The day started out colder than it was to be and lots of low clouds which made visibility much less. We took a scenic ride up the Yuping Cable Car then took a path away from the crowds heading towards the West Sea Grand Canyon area. It is a mountain so many stairs up and down.

The fairy Bridge.

We brought our own meals in self heating containers. I hated all the plastic to throw away but so many crowds makes it difficult to get food.

Julie had an actual hot pot self heating meal.

I did finally spot some cool birds and managed to snap a couple pictures.

At a coffee shop at the top of one of the parks they had cute little desserts.

This is what we should have seen today :

Hopefully tomorrow is better weather. 25% of the time it is perfect weather. The rest of the time it is not!

Nansha

After a three hour school meeting on Saturday morning (it was a great meeting), I took a long walk around the favourview neighborhood while Jack made plans for sightseeing further south. The plan was to meet my friend Morgana for trivia that night at a restaurant/bar called the GOAT in Panyu. I had been promising her for some time. Since it is an hour away we needed other things to do.

Jack suggested Nansha which is a place I have wanted to go for some time. We headed to the gardens. Walking into the garden is a canal flanked by restaurants. We stopped for a late lunch. Women and children were dressing in traditional costumes for their photos to be taken.

We ate stinky tofu (it has a fermented smell but the taste is no different). We also had sour noodles.

These lovely women were kind to let me have their picture taken with them.

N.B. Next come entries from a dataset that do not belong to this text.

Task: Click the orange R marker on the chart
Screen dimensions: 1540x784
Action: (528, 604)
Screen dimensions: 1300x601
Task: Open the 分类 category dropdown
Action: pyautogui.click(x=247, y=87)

Down by the shore there is a beach but only to play in the sand. There is no swimming.

Near the beach I saw a robot in a vending machine for ice cream and a few simple drinks. Of course we needed to order ice cream just to see how it works.

We walked along to Nanling tower. I am always amazed how the tree roots grow here.

The statue of the goddess is to protect the harbor and the fishermen.

The two temples can be seen and you get there after ascending a fair amount of stairs. The Pagoda is further up to the right.

Outside the entry gate house are two lions standing at the ready. Inside are two gods that can hear and see 1000 km and are protectors from enemies.

They were setting off firecrackers from donations of others to the temple.

We climbed the first set of stairs to the first temple.

We climbed more stairs to the second temple. There we saw statues of great generals who battled at sea.

At the top of the next set of stairs was the pagoda and an arsenal that protected the port.

Entrance to the artillery bunker and cannon.

The big gun. We walked one other trail that led to another bunker and very large cannon.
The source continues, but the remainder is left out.